Special April Plants for Special Places

By Chuck Gleaves

As of the writing of this blog, spring has been so slow in coming I wonder if the plants I will be mentioning will be out, as they normally would, by the time this blog is posted. If they are not blooming yet they should be coming soon.

Most of our gardens are in regularly mulched and amended soils, high in organic matter, evenly moist, well drained and otherwise carefully crafted for luxurious growth for most of our favorite garden plants. There are, however, many plants that are better suited to specialized soils such as wet, dry, gravely, lean, acidic or alkaline. For mid to late April, four different plants come to mind that will be offering their best floral display and are grown in specialized sites.

The Western Skunk Cabbage (Lysichiton americanus) is rarely seen in gardens east of its native range and blooms later and more colorfully than our local native Skunk Cabbage. Our now retired gardener, Glenna Sheaffer, acquired several specimens and planted them in the requisite shady wet site in what we call our Woodland Garden just north-east of Kingwood Hall.

The Western Skunk Cabbage is more showy and blooms a bit later than our local native Skunk Cabbage

The Western Skunk Cabbage is more showy and blooms a bit later than our local native Skunk Cabbage

Also in the Woodland Garden (and elsewhere) and blooming this time of year is our native Marsh Marigold (Caltha palustris).
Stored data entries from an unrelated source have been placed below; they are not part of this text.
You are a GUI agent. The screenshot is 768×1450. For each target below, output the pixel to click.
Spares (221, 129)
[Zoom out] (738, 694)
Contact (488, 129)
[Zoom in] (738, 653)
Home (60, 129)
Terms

This is a popular native plant that blooms prolifically in wet and swampy woodlands. Fowler Woods is a nature preserve just north of Mansfield where Marsh Marigold can be seen in all its prolific, naturally occurring beauty.

Marsh Marigold growing at Kingwood in less water than it is typically found in

Marsh Marigold growing at Kingwood in less water than it is typically found in

In late April and early May our herb garden features a abundantly blooming perennial called Basket of Gold (Aurinia saxatilis). Once again, it was Glenna Sheaffer who found just the right spot for this plant to display its glories. Glenna was tasked with growing plants in the narrow crevices between large slabs of vertically stacked limestone. Moisture was only available from the interior of the raised planter, because the vertical stacking prevented rainwater from entering directly into the crevices. After complaining that it couldn’t be done, Glenna came up with an assortment of plants that could cope with this challenging growing site and Basket of Gold is the most spectacular of them.

Basket of Gold growing in an "impossible" location

 

There are several varieties of plants all referred to as “Rock Cress”. One of those (Aubrieta x cultorum) has been growing in its specialized site at Kingwood long before even the most senior of our current staff began working here. It is a perfect rock wall plant that not only drapes over a wall while rooting in the soil behind, but it will also grow between the rocks in crevices on the side of the wall. It is well suited, as well, for patio crevices from which it can spread out and cover large portions of hard surfaces.